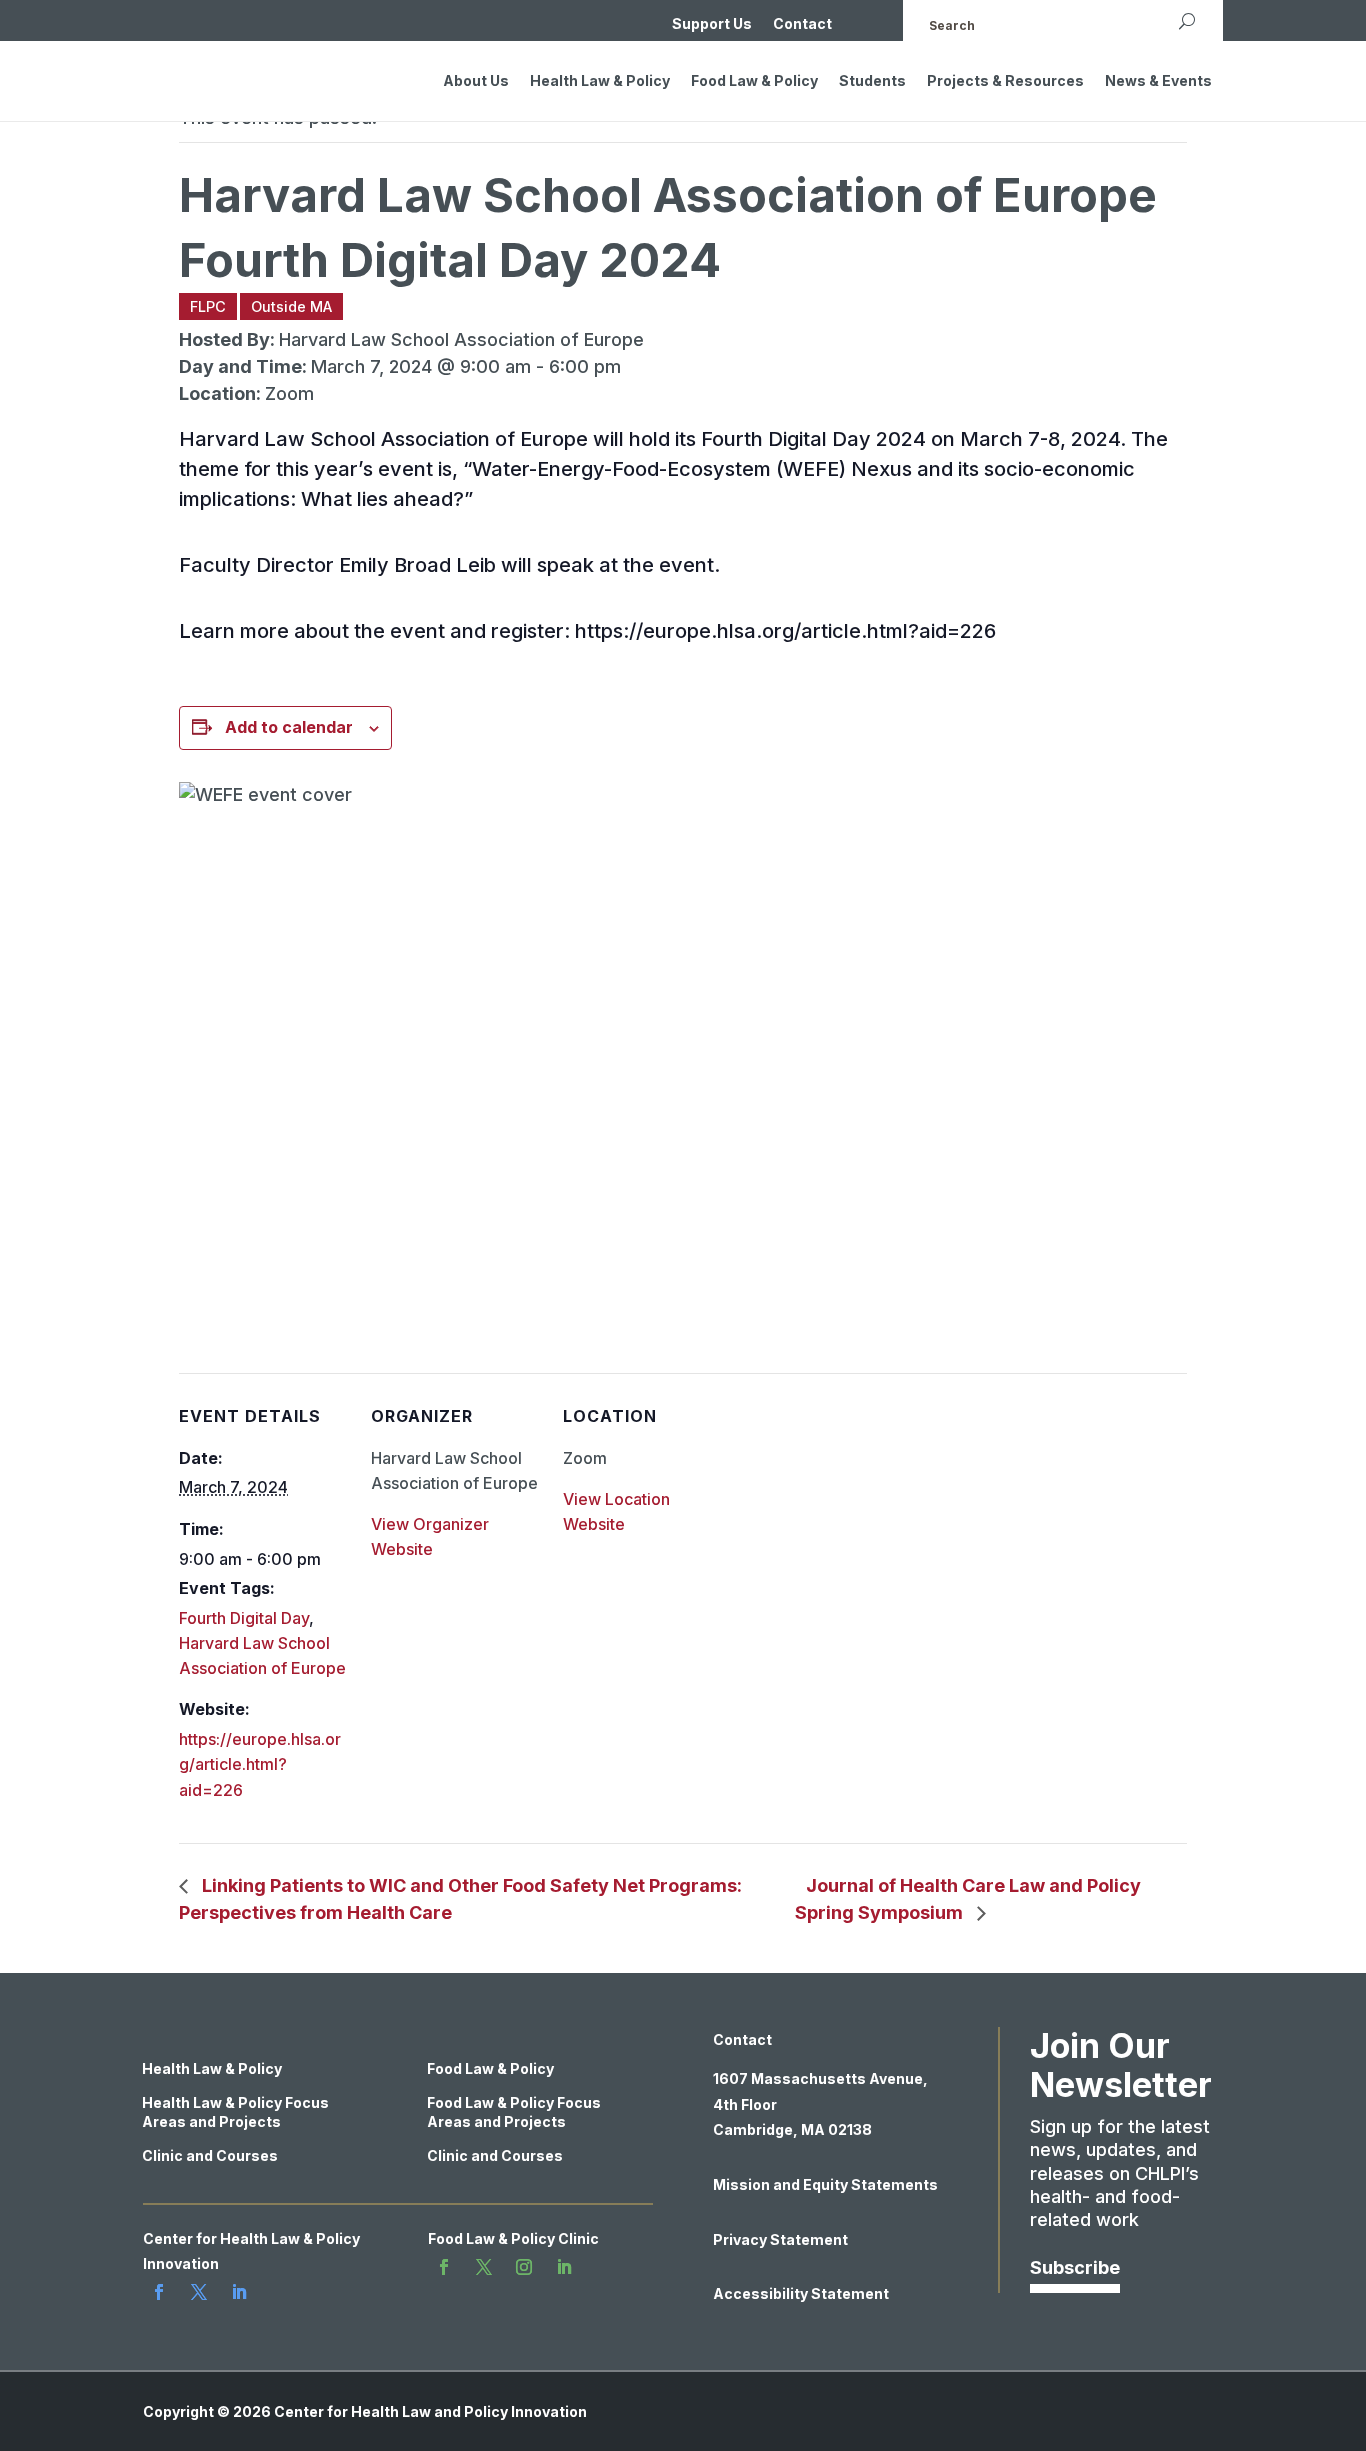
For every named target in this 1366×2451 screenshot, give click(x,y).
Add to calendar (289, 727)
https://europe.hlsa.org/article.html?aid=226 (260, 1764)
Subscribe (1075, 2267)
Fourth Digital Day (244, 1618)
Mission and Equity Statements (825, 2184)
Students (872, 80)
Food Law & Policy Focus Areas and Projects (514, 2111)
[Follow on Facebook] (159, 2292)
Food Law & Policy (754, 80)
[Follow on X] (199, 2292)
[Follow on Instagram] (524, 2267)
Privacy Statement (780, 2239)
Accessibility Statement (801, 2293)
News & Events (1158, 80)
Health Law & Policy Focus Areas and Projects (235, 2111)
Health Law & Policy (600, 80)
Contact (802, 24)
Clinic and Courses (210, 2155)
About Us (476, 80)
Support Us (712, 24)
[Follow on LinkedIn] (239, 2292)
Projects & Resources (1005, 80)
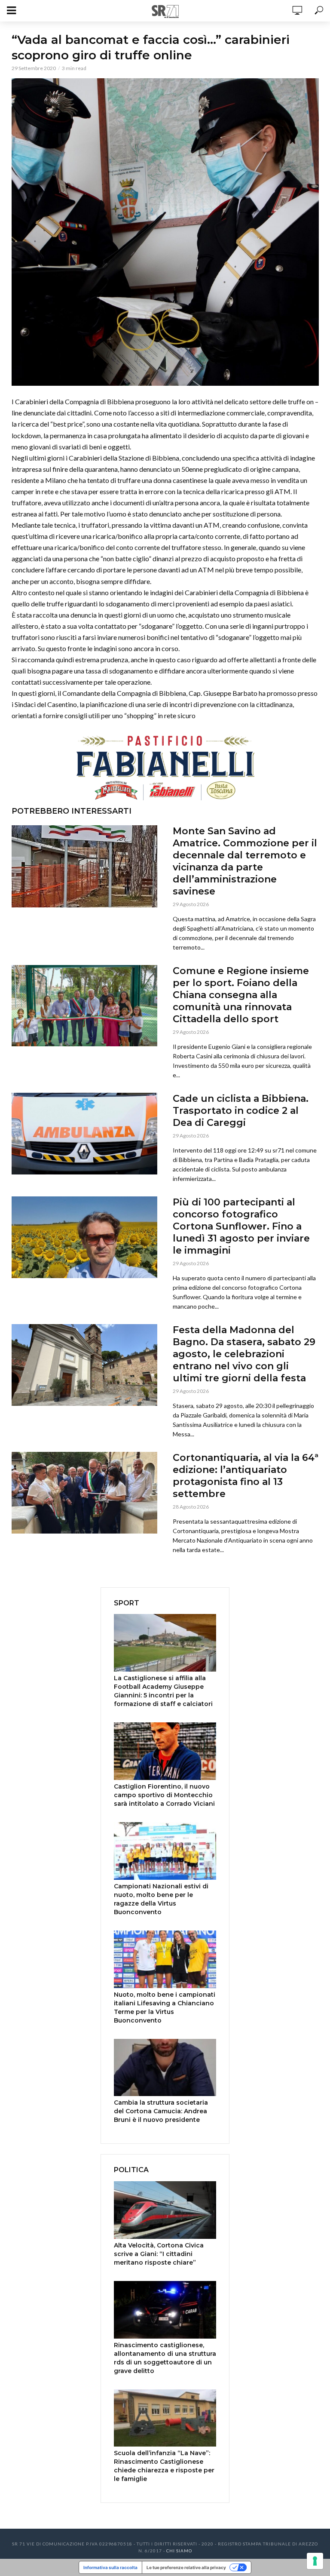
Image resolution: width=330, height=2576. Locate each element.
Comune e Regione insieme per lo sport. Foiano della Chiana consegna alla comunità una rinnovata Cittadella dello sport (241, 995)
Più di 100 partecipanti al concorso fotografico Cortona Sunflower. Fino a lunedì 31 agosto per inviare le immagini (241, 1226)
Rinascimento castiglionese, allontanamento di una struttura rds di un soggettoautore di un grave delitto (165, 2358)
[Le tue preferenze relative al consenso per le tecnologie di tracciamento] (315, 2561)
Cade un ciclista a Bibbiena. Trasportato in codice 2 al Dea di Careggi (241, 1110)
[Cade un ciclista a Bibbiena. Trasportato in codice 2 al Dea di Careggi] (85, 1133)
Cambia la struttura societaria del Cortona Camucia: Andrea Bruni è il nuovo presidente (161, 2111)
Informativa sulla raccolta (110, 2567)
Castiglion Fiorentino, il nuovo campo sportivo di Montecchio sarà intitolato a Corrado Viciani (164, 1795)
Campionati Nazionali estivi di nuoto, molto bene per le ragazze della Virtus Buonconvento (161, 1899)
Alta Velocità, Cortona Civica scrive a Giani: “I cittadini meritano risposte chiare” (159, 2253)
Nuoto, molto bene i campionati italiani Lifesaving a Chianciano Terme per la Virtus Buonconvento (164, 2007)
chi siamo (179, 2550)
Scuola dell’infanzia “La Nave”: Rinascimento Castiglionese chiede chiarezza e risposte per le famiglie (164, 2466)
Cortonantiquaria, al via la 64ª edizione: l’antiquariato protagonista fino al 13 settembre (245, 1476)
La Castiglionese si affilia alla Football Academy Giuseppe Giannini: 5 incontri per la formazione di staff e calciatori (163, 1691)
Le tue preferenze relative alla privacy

* **What the task asks**:
Repeat, word for word, the lines of the material above from the one holding "[Follow on LinkedIn] (239, 2292)" through the one holding "Rinascimento castiglionese, allontanamento". Leave out pictures.

* **Answer area**:
[Follow on LinkedIn] (239, 2292)
Projects & Resources (1005, 80)
Image resolution: width=330, height=2576. Locate each element.
Comune e Regione insieme per lo sport. Foiano della Chiana consegna alla comunità una rinnovata Cittadella dello sport (241, 995)
Più di 100 partecipanti al concorso fotografico Cortona Sunflower. Fino a lunedì 31 agosto per inviare le immagini (241, 1226)
Rinascimento castiglionese, allontanamento di una struttura rds di un soggettoautore di un grave delitto (165, 2358)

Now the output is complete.